Rain was certainly not the problem; water supply as the lines approached the desert was. A reservoir was established at the furthest point of the canal system, but beyond that water tanks had to be sent out by train every day. Perhaps the greatest difficulty of all was in persuading men to come and work in the desert, even when the arrangements for water supply were explained. This is not too surprising. The climate was vicious – a boiling hot day could be followed by a night so cold that ice formed on the water barrels. Other sections presented their own unique problems to the administrators, and the jungle in particular seemed to have been specially designed to create an environment where chicanery could thrive:
Throughout 45 miles the line passed through heavy jungle, which afforded excellent cover to such drivers as desired to decamp with their bullocks, shirk work, or free themselves of their load. To prevent such irregularities, it was found necessary to post patrols of irregular cavalry on both sides of the line, and along the main roads by day, and by night to form the carts into a laager presided over by sentries.
The demand on the carts was immense. It was estimated that every mile of track laid needed 600 carts. The bulk of the traffic was made up of rails, 500 per mile but only 2 per cart, and sleepers, 1600 at 8 per cart load. The wonder is that the line got built at all.
At this time the military were not entirely given over to their more obvious tasks, nor were they notably less imaginative than their civilian counterparts. R.E. Crompton was an officer in the Rifle Brigade, but steam engines were his passion. He built a small steam carriage while still at school but his boldest experiment was reserved for India. That railways were infinitely better than the bullock carts, swaying and creaking down every Indian road, was beyond dispute – but did they have to be railways! Why not build a steam engine to travel on the common roads? He proposed a ‘Government Steam Train’ to run on the newly improved Grand Trunk Road that stretched out northwards from Delhi. The engines were ordered from Ipswich, and one of these, Ravee, showed its mettle by outpacing a good train, on the adjoining railway. Crompton wrote, enthusiastically, ‘though our loaded train weighed over forty tons, we were making speeds well over twenty – probably nearer thirty – miles an hour.’ The Government Steam Train had a brief, but not inglorious, career. Most military endeavour was bent towards more serious ends, and military engineers were to face some of the sternest challenges India could present.
Work had stopped on the Kandahar Railway long before the final objective had been reached simply because the political climate had changed and it was no longer diplomatic to continue it. Then in the 1880s Russia again began to make aggressive noises and the old North-West Frontier manoeuvres began as if nothing had happened to interrupt them. The railway that had been declared wholly unnecessary a decade earlier was now an essential supply line. Diplomacy, however, was not yet ready to admit to a complete volte face – surveyors were sent out to work on the Harnai Road Improvement Scheme. There was no mention of the fact that this particular road was to be improved by the laying of steel rails.
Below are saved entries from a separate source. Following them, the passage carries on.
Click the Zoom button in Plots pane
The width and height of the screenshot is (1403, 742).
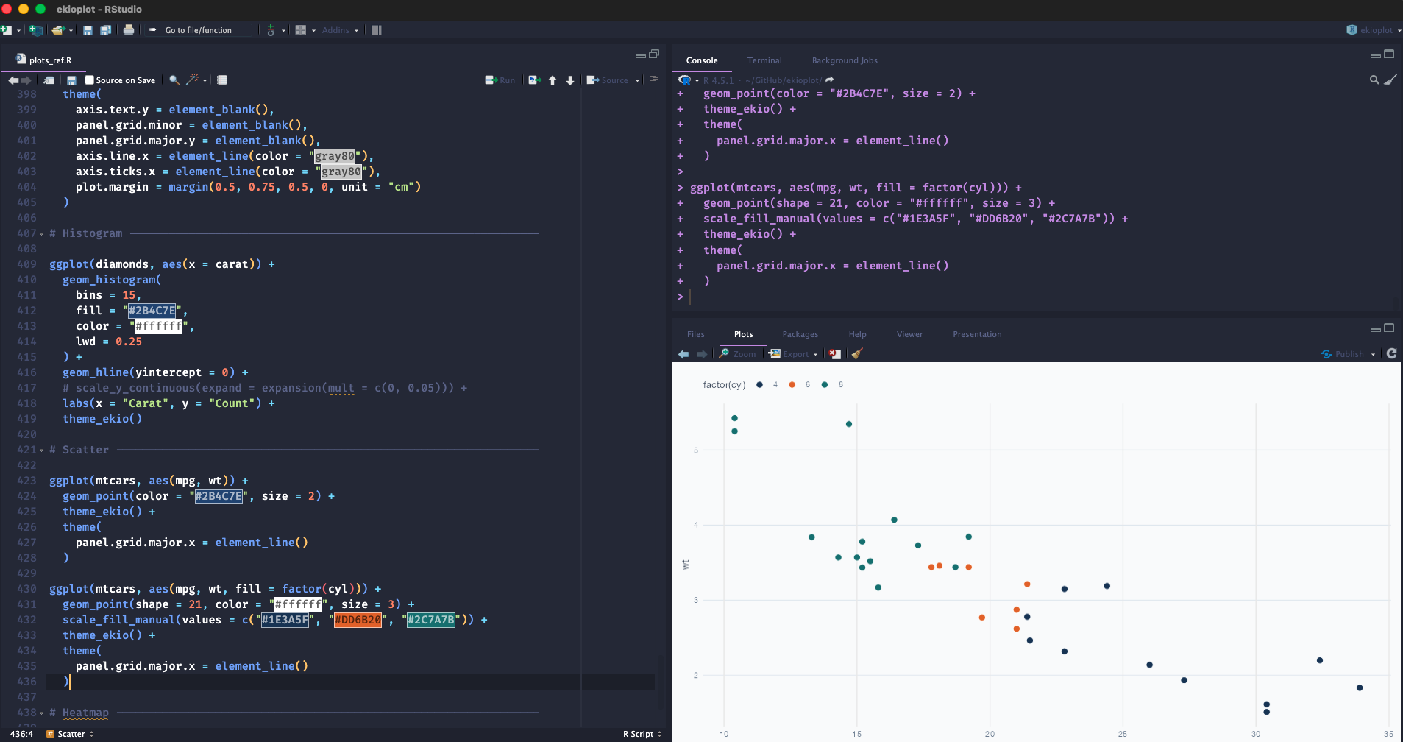[x=738, y=354]
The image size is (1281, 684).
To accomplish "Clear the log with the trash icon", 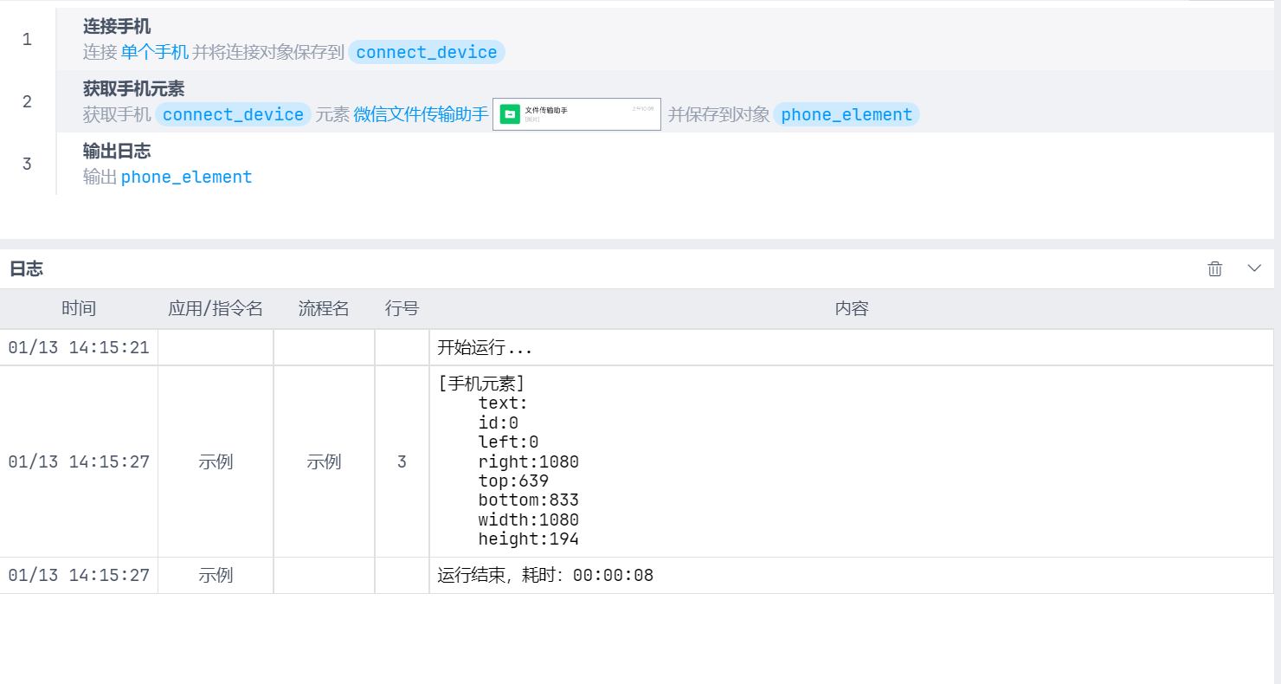I will (x=1214, y=268).
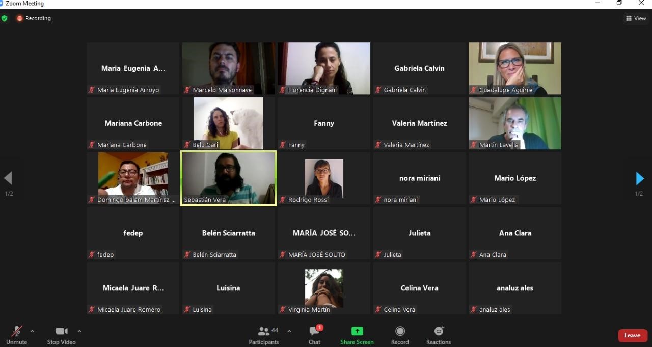The height and width of the screenshot is (347, 652).
Task: Start recording with the Record icon
Action: point(400,331)
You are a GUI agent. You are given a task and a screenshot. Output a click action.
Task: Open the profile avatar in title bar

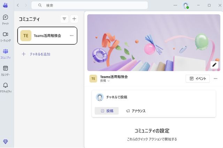click(186, 5)
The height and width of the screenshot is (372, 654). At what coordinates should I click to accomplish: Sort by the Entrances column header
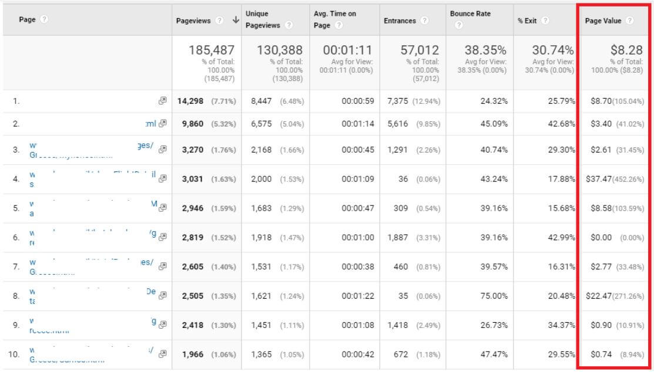point(400,21)
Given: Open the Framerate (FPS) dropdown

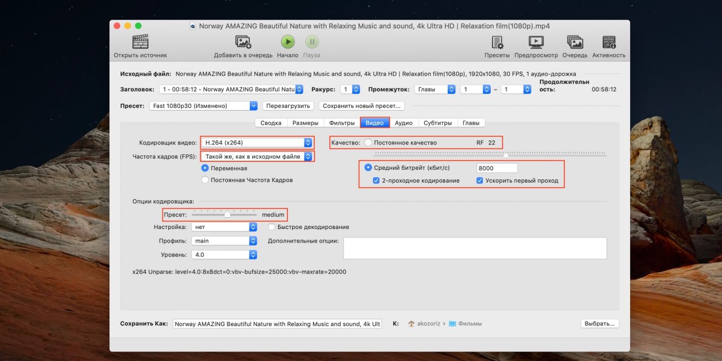Looking at the screenshot, I should click(x=257, y=156).
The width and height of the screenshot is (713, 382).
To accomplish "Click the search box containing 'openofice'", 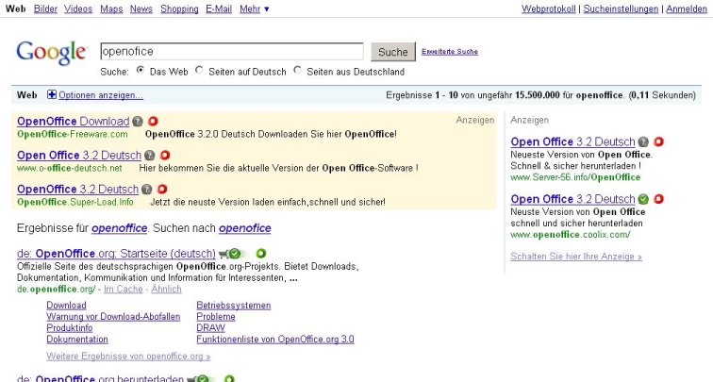I will tap(231, 52).
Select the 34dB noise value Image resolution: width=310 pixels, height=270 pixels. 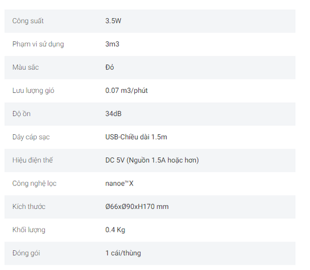pos(114,113)
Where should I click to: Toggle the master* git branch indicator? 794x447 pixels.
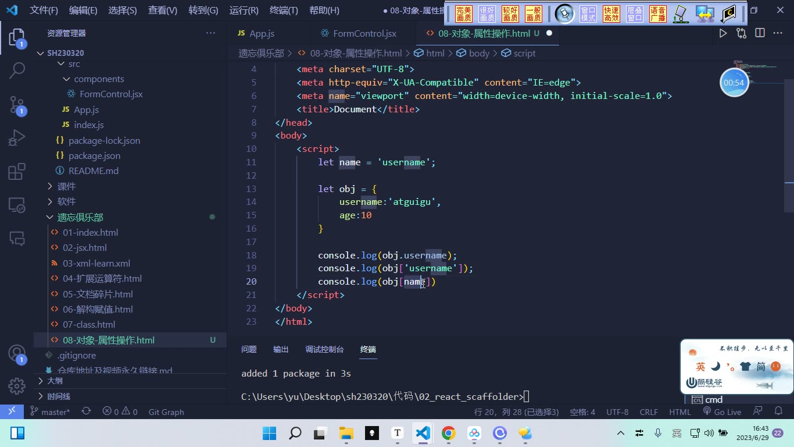50,411
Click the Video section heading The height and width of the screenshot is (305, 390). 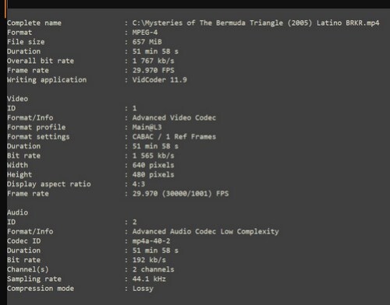pyautogui.click(x=17, y=99)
It was a feeble pretence, and the route soon had a new name: the Sind Peshin State Railway.
The military engineer’s view was uncompromising:
The line does not wind its way through smiling valleys to the breezy heights above. It traverses a region of arid rock without a tree or a bush and with scarcely a blade of grass – a country in which Nature has poured out all the climatic curses at her command. In summer the lowlands are literally the hottest corner of the earth’s surface, the thermometer registering 124°F in the shade, while cholera rages, although there is neither swamp nor jungle to provide it with a lurking place. In winter the upper passes are filled with snow and the temperature falls to 18° below zero, rendering outdoor labour an impossibility. The few inhabitants that the regi
on possesses are thieves by nature and cut-throats by profession, and regard a stranger like a gamekeeper does a hawk. Food there is none, and water is often absent for miles. Timber and fuel are unknown and, in a word, desolation writ very large is graven on the face of the land.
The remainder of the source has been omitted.